I even swallow myself-
old habit, hard to break, but
look: there’s still love left.
The extra hearts give me courage to say what was true.
I’m afraid I don’t want to be in this marriage anymore,
but I’m afraid to be without, afraid
I’ll turn to ghost.
Afraid still,
but I’m here, didn’t disappear
from letting go of what I thought I didn’t get to.
I get to put it down so I do.
That which is no longer mine to carry.
And it’s not all gone.
Look: there’s still love left.
Hi hi. I am taking a break from working on the book to send you a quick note to remind you of tomorrow’s virtual retreat. It’s called ALLOW and it’s just wonderful. I need a hug and since we can’t all hug in person let’s so it virtually? I am craving community like a mofo. If you are too, come.
It’s the last thing I’m doing for a while because I am on a tight deadline and I am giving my all to this next book. As I shared the other day, I cancelled my in-person retreat next month to Ojai, but I still have my Italy retreat September 14-21.
I hope you’ll come tomorrow to my last little hurrah! Also, it is National Poetry Month. So, let’s do this. If you think you’re a shit writer, great. It’s for you. (You’re not a shit writer.) If you think you are awkward, great, it’s for you. (You probably are. I am.) If you are broke, great, it’s for you (just email me and ask and I will get you in. Weirdo.) If you identify as a weirdo, like me, it is most def for you. Anyway, sign up here. Tomorrow at 11 am-2 p pst (2-5 est.) Zoom. Heaven.
It’ll be recorded too in case you can’t get there or need to leave early. Email if you need scholarship help. You must know by now I do not kid about that. If you want to sponsor someone, well, that is amazing, ya mensch. Venmo or Paypal me with a note that says I got you (or weirdo.) Venmo is jennifer-pastiloff (0172) and PP is jenniferpastiloffinfo@gmail.com.
I’m making this post a freebie too because I am feeling the love and because I keep feeling afraid so I figure if I stay connected to abundance that will help.
The best was I know to create abundance and enoughness is to BE it.
So, I am letting it flow. If you are not a paid subscriber though, and you can, will you? It helps so much. Or, become a founding member and I will be so so so stupid happy you have no idea. It’s a little extra and it goes a long way. If you are a paid peep, consider gifting a gift subscription. The School of Whatever Works. Anyway, keep going. I got you.
I’ve been thinking about what we carry that we don’t need to be carrying. What we think is ours, but isn’t. What maybe was ours, maybe never was. what we think we didn’t get to put down. What comes up for you?

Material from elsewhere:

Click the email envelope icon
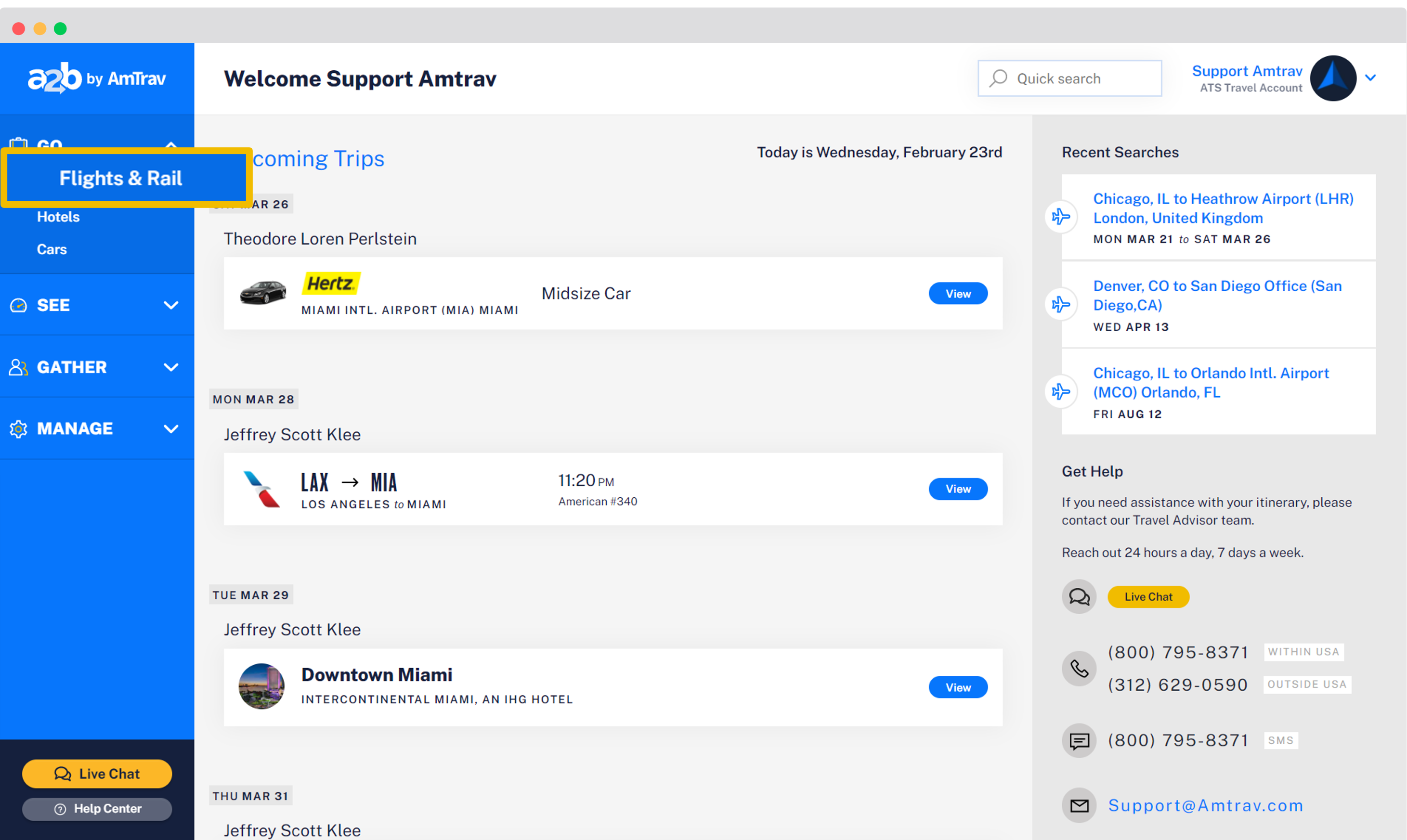The height and width of the screenshot is (840, 1407). click(x=1079, y=805)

How about putting down shame that isn’t yours? Old stories? Relationships?
Anyway, we’ll do some writing around this tomorrow but for tonight begin to get curious about your own stuff you’re carrying around like it’s your burden to bear. Like you don’t have a choice. (Sometimes we don’t. I know this.) But mostly, we do.
I have never worked harder on anything than I am on my book (also called Proof of Life.) My eyes are blurry and I have a headache but I’m doing the thing. I cannot wait for you to have it in your hands. Obviously, I wrote the above poem. Man, divorce is a motherfucker.

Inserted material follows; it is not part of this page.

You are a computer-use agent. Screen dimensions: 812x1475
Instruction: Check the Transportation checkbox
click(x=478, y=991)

What else? How are you? Any hot plans for the weekend besides hanging with me and the weirdo crew tomorrow?
What are you reading? Watching?
I am reading an advanced copy of Carvell Wallace’s book Another Word For Love and holy mother of memoirs- it is so fucking gorgeous. Pre-order now. You will thank me. This guy. Jesus, he takes my breath away. (Not Jesus, I’m talking about Carvell. I’m a Jew, I don’t know squat about Jesus. I’m not a very good Jew, but still. I’m Jew-ish.) Also, pre-orders are so important for an author!
I did the painting in the above photo with his book the other day. Can you see it says “it’s okay to leave?” If you look closely, you’ll that there are actual leaves in it. Leaves fell into the paint and I left them. I often let the painting tell me what it is. I let it emerge and then follow it wherever it takes me.
I watched a film that left me breathless. Starred Hot Priest (Andrew Scott) from Flea Bag. Ugh. He’s so good. What is it about him? That vulnerability. And Paul Mescal is in it, who also blows me away. It’s called All Of Us Strangers. It moved me to my core. I watched it twice.
I will share what I posted on Instagram the other day after I shared my last very vulnerable Substack. Notice the beautiful irony of the two emails coming in at the same time. It is also a lesson in HOW NOT TO UNSUBSCRIBE FROM EMAILS. Here it is:
It’s always going to be this way.
We will never please everyone.
And yet.
We try. Not consciously, but it sure as shit still stings. Does for me.
Luckily it only stings for a brief period of time.
A quote I live by is by Freud. “How bold one gets when one is sure of being loved.”
There’s also one by Jen Pastiloff: “How wimpy and sad we get when we are sure of being hated.”
😝
Does this person hate me? No. Yes. Maybe. Probably. Who cares. Or, It’s worse than I think & they’re not even thinking about me at all. Doesn’t matter. DOES NOT MATTER.
This visual cracks me up. The two emails came in right next to each other one followed by the other. Too perfect.
I got hooked by the first one. Of course. 🤷♀️
Still human, no matter how hard I try.
It’s hard to put yourself out there out feel rejected.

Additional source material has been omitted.